◆ **Aim of the exercise**
Copy out the following material line for line, with no changes.

◆ **Records provided**
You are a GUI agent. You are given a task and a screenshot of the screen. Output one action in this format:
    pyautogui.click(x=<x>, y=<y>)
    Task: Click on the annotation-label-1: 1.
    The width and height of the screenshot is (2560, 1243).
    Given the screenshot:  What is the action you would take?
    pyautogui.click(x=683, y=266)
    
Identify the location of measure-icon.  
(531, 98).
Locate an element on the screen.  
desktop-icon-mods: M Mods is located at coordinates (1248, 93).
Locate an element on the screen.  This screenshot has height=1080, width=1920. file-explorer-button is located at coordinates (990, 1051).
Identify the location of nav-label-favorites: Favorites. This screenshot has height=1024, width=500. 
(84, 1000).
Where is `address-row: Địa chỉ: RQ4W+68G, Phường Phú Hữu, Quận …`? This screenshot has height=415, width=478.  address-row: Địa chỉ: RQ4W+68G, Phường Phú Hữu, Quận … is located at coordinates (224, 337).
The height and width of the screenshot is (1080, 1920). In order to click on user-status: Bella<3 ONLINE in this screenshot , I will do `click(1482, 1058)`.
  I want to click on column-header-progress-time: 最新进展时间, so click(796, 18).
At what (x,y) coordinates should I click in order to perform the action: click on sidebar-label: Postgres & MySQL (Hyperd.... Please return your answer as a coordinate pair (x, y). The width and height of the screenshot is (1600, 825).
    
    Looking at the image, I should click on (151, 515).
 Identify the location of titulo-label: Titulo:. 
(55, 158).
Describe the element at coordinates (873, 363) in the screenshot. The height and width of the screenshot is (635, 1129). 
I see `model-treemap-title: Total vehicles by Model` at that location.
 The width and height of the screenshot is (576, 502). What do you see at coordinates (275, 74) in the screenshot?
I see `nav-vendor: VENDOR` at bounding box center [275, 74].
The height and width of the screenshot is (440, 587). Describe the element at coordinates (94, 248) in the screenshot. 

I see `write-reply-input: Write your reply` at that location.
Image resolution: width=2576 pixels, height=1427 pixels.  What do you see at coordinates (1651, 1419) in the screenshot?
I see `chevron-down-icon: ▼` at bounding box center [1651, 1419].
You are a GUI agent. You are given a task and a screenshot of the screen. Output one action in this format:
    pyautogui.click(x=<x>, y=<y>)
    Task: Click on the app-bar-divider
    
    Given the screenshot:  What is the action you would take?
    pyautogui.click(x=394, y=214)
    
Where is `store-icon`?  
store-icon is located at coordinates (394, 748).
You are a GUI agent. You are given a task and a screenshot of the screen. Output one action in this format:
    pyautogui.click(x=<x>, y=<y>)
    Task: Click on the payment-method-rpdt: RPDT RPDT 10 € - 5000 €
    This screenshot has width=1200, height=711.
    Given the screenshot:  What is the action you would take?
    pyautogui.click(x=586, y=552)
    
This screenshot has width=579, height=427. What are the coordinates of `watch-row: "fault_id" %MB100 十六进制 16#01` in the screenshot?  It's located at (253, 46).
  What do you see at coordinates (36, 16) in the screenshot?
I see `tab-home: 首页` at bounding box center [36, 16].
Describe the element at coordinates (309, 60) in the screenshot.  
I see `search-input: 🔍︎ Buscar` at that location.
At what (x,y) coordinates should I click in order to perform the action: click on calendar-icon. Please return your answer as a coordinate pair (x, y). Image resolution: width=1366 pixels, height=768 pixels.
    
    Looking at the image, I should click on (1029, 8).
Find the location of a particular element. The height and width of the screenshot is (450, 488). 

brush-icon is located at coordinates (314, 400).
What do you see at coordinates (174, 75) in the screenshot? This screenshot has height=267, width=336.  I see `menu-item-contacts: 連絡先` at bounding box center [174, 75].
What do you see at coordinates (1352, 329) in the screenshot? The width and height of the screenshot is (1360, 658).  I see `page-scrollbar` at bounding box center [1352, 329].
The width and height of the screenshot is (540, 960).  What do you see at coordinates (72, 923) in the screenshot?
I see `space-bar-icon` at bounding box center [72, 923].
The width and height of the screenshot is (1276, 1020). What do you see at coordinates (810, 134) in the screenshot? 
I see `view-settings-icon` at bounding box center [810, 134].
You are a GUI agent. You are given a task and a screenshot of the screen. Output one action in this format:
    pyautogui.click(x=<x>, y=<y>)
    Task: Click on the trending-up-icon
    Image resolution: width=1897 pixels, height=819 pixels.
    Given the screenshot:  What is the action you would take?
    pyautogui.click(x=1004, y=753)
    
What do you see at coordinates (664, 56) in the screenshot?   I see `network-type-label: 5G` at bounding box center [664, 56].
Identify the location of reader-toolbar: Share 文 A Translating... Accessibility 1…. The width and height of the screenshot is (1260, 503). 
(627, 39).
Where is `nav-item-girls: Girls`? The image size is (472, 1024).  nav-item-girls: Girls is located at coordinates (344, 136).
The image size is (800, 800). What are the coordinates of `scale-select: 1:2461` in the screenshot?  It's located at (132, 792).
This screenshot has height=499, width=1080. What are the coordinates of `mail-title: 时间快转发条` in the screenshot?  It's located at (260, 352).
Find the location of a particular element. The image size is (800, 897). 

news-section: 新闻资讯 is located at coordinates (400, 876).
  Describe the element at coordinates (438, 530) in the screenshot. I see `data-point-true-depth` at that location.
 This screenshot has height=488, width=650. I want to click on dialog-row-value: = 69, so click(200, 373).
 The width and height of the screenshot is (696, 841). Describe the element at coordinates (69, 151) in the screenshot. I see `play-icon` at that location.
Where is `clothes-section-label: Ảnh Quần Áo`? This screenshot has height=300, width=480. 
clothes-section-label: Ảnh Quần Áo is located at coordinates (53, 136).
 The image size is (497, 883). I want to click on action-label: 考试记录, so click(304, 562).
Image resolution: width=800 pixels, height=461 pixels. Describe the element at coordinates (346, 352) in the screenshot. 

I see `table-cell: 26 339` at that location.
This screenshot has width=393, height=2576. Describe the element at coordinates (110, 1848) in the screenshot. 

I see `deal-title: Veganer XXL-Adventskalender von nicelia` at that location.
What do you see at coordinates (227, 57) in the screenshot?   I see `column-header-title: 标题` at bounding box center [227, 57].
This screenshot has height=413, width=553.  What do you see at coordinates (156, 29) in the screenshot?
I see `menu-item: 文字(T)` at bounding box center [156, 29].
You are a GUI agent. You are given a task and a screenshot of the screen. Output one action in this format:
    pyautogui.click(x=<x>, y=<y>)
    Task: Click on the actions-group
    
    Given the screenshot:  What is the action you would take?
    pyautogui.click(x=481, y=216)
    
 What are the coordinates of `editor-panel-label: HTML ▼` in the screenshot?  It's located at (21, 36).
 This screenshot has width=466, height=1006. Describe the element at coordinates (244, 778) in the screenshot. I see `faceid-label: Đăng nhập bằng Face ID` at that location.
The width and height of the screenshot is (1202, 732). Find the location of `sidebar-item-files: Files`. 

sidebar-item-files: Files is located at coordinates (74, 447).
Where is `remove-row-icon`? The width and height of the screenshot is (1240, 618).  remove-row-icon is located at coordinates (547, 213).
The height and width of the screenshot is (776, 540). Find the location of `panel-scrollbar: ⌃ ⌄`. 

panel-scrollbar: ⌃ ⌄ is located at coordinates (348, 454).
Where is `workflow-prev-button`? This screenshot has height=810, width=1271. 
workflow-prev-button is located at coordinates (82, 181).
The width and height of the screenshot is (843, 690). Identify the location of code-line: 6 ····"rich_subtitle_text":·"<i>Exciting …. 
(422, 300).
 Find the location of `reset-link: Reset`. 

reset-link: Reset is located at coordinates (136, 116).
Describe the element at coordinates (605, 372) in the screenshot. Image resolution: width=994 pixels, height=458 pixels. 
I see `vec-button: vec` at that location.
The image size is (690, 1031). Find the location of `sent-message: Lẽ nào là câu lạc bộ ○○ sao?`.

◆ **Answer section**
You are a GUI agent. You are given a task and a screenshot of the screen. Output one action in this format:
    pyautogui.click(x=<x>, y=<y>)
    Task: Click on the annotation-label-1: 1.
    The width and height of the screenshot is (2560, 1243).
    Given the screenshot:  What is the action you would take?
    pyautogui.click(x=683, y=266)
    
Identify the location of measure-icon.  
(531, 98).
Locate an element on the screen.  
desktop-icon-mods: M Mods is located at coordinates (1248, 93).
Locate an element on the screen.  This screenshot has height=1080, width=1920. file-explorer-button is located at coordinates (990, 1051).
Identify the location of nav-label-favorites: Favorites. This screenshot has height=1024, width=500. 
(84, 1000).
Where is `address-row: Địa chỉ: RQ4W+68G, Phường Phú Hữu, Quận …`? This screenshot has height=415, width=478.  address-row: Địa chỉ: RQ4W+68G, Phường Phú Hữu, Quận … is located at coordinates (224, 337).
The height and width of the screenshot is (1080, 1920). In order to click on user-status: Bella<3 ONLINE in this screenshot , I will do `click(1482, 1058)`.
  I want to click on column-header-progress-time: 最新进展时间, so click(796, 18).
At what (x,y) coordinates should I click in order to perform the action: click on sidebar-label: Postgres & MySQL (Hyperd.... Please return your answer as a coordinate pair (x, y). The width and height of the screenshot is (1600, 825).
    
    Looking at the image, I should click on (151, 515).
 Identify the location of titulo-label: Titulo:. 
(55, 158).
Describe the element at coordinates (873, 363) in the screenshot. The height and width of the screenshot is (635, 1129). 
I see `model-treemap-title: Total vehicles by Model` at that location.
 The width and height of the screenshot is (576, 502). What do you see at coordinates (275, 74) in the screenshot?
I see `nav-vendor: VENDOR` at bounding box center [275, 74].
The height and width of the screenshot is (440, 587). Describe the element at coordinates (94, 248) in the screenshot. 

I see `write-reply-input: Write your reply` at that location.
Image resolution: width=2576 pixels, height=1427 pixels.  What do you see at coordinates (1651, 1419) in the screenshot?
I see `chevron-down-icon: ▼` at bounding box center [1651, 1419].
You are a GUI agent. You are given a task and a screenshot of the screen. Output one action in this format:
    pyautogui.click(x=<x>, y=<y>)
    Task: Click on the app-bar-divider
    
    Given the screenshot:  What is the action you would take?
    pyautogui.click(x=394, y=214)
    
Where is `store-icon`?  
store-icon is located at coordinates (394, 748).
You are a GUI agent. You are given a task and a screenshot of the screen. Output one action in this format:
    pyautogui.click(x=<x>, y=<y>)
    Task: Click on the payment-method-rpdt: RPDT RPDT 10 € - 5000 €
    This screenshot has width=1200, height=711.
    Given the screenshot:  What is the action you would take?
    pyautogui.click(x=586, y=552)
    
This screenshot has width=579, height=427. What are the coordinates of `watch-row: "fault_id" %MB100 十六进制 16#01` in the screenshot?  It's located at (253, 46).
  What do you see at coordinates (36, 16) in the screenshot?
I see `tab-home: 首页` at bounding box center [36, 16].
Describe the element at coordinates (309, 60) in the screenshot.  
I see `search-input: 🔍︎ Buscar` at that location.
At what (x,y) coordinates should I click in order to perform the action: click on calendar-icon. Please return your answer as a coordinate pair (x, y). Image resolution: width=1366 pixels, height=768 pixels.
    
    Looking at the image, I should click on (1029, 8).
Find the location of a particular element. The height and width of the screenshot is (450, 488). 

brush-icon is located at coordinates (314, 400).
What do you see at coordinates (174, 75) in the screenshot? This screenshot has height=267, width=336.  I see `menu-item-contacts: 連絡先` at bounding box center [174, 75].
What do you see at coordinates (1352, 329) in the screenshot? The width and height of the screenshot is (1360, 658).  I see `page-scrollbar` at bounding box center [1352, 329].
The width and height of the screenshot is (540, 960).  What do you see at coordinates (72, 923) in the screenshot?
I see `space-bar-icon` at bounding box center [72, 923].
The width and height of the screenshot is (1276, 1020). What do you see at coordinates (810, 134) in the screenshot? 
I see `view-settings-icon` at bounding box center [810, 134].
You are a GUI agent. You are given a task and a screenshot of the screen. Output one action in this format:
    pyautogui.click(x=<x>, y=<y>)
    Task: Click on the trending-up-icon
    Image resolution: width=1897 pixels, height=819 pixels.
    Given the screenshot:  What is the action you would take?
    pyautogui.click(x=1004, y=753)
    
What do you see at coordinates (664, 56) in the screenshot?   I see `network-type-label: 5G` at bounding box center [664, 56].
Identify the location of reader-toolbar: Share 文 A Translating... Accessibility 1…. The width and height of the screenshot is (1260, 503). 
(627, 39).
Where is `nav-item-girls: Girls`? The image size is (472, 1024).  nav-item-girls: Girls is located at coordinates (344, 136).
The image size is (800, 800). What are the coordinates of `scale-select: 1:2461` in the screenshot?  It's located at (132, 792).
This screenshot has height=499, width=1080. What are the coordinates of `mail-title: 时间快转发条` in the screenshot?  It's located at (260, 352).
Find the location of a particular element. The image size is (800, 897). 

news-section: 新闻资讯 is located at coordinates (400, 876).
  Describe the element at coordinates (438, 530) in the screenshot. I see `data-point-true-depth` at that location.
 This screenshot has height=488, width=650. I want to click on dialog-row-value: = 69, so click(200, 373).
 The width and height of the screenshot is (696, 841). Describe the element at coordinates (69, 151) in the screenshot. I see `play-icon` at that location.
Where is `clothes-section-label: Ảnh Quần Áo`? This screenshot has height=300, width=480. 
clothes-section-label: Ảnh Quần Áo is located at coordinates (53, 136).
 The image size is (497, 883). I want to click on action-label: 考试记录, so click(304, 562).
Image resolution: width=800 pixels, height=461 pixels. Describe the element at coordinates (346, 352) in the screenshot. 

I see `table-cell: 26 339` at that location.
This screenshot has width=393, height=2576. Describe the element at coordinates (110, 1848) in the screenshot. 

I see `deal-title: Veganer XXL-Adventskalender von nicelia` at that location.
What do you see at coordinates (227, 57) in the screenshot?   I see `column-header-title: 标题` at bounding box center [227, 57].
This screenshot has height=413, width=553.  What do you see at coordinates (156, 29) in the screenshot?
I see `menu-item: 文字(T)` at bounding box center [156, 29].
You are a GUI agent. You are given a task and a screenshot of the screen. Output one action in this format:
    pyautogui.click(x=<x>, y=<y>)
    Task: Click on the actions-group
    
    Given the screenshot:  What is the action you would take?
    pyautogui.click(x=481, y=216)
    
 What are the coordinates of `editor-panel-label: HTML ▼` in the screenshot?  It's located at (21, 36).
 This screenshot has width=466, height=1006. Describe the element at coordinates (244, 778) in the screenshot. I see `faceid-label: Đăng nhập bằng Face ID` at that location.
The width and height of the screenshot is (1202, 732). Find the location of `sidebar-item-files: Files`. 

sidebar-item-files: Files is located at coordinates (74, 447).
Where is `remove-row-icon`? The width and height of the screenshot is (1240, 618).  remove-row-icon is located at coordinates (547, 213).
The height and width of the screenshot is (776, 540). Find the location of `panel-scrollbar: ⌃ ⌄`. 

panel-scrollbar: ⌃ ⌄ is located at coordinates (348, 454).
Where is `workflow-prev-button`? This screenshot has height=810, width=1271. 
workflow-prev-button is located at coordinates (82, 181).
The width and height of the screenshot is (843, 690). Identify the location of code-line: 6 ····"rich_subtitle_text":·"<i>Exciting …. 
(422, 300).
 Find the location of `reset-link: Reset`. 

reset-link: Reset is located at coordinates (136, 116).
Describe the element at coordinates (605, 372) in the screenshot. Image resolution: width=994 pixels, height=458 pixels. 
I see `vec-button: vec` at that location.
The image size is (690, 1031). Find the location of `sent-message: Lẽ nào là câu lạc bộ ○○ sao?`.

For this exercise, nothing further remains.